Femme de lettres américaine (New York 1913 – id. 1980).

Sa poésie (Théorie de la fuite, 1935 ; Portails, 1976 ; U. S. 1, 1938 ; Un vent changeant, 1939 ; la Vague verte, 1948 ; Feu de nénuphar) rejette le symbolisme conventionnel pour retrouver les sources du pouvoir d'expression, les symboles mêmes, la biographie des individus, l'expérience personnelle, tous moyens d'affirmer l'amour du monde. Ses études biographiques (Willard Gibbs, 1942 ; Une vie, 1957, à propos de Wendell Wilkie) traduisent cette aptitude à la lucidité existentielle.

Rulfo (Juan)

Écrivain mexicain (Sayula, Jalisco, 1917 – Mexico 1986).

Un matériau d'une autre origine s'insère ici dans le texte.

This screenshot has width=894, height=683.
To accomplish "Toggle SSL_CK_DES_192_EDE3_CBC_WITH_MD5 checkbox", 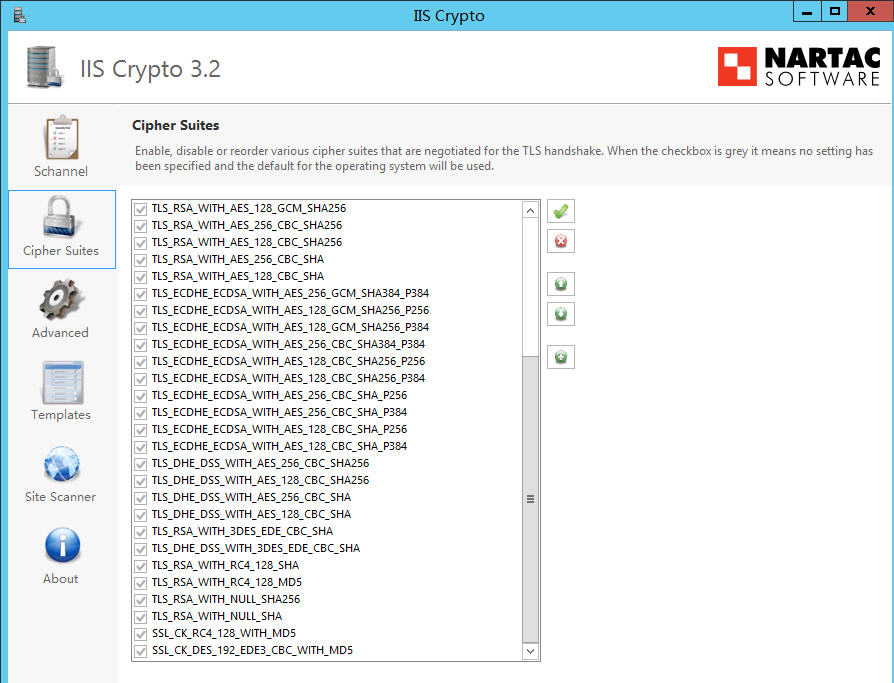I will coord(141,650).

Les quinze nouvelles de son recueil intitulé le Llano en flammes (1953) décrivent le monde paysan de son État natal, Jalisco, devenu lieu mythique dans Pedro Páramo (1955), court et prodigieux roman dans lequel est mise au jour l'essence profonde du Mexique rural à travers l'évocation poétique d'un pays en proie à ses démons et les déambulations d'un jeune homme cherchant son père dans un « village de boue séchée parmi les braises », seulement traversé par des fantômes. Ce livre, le seul roman de son auteur, le consacra comme l'un des meilleurs prosateurs mexicains. On lui doit aussi des scénarios de films dont quelques-uns ont été réunis sous le titre le Coq d'or (1980).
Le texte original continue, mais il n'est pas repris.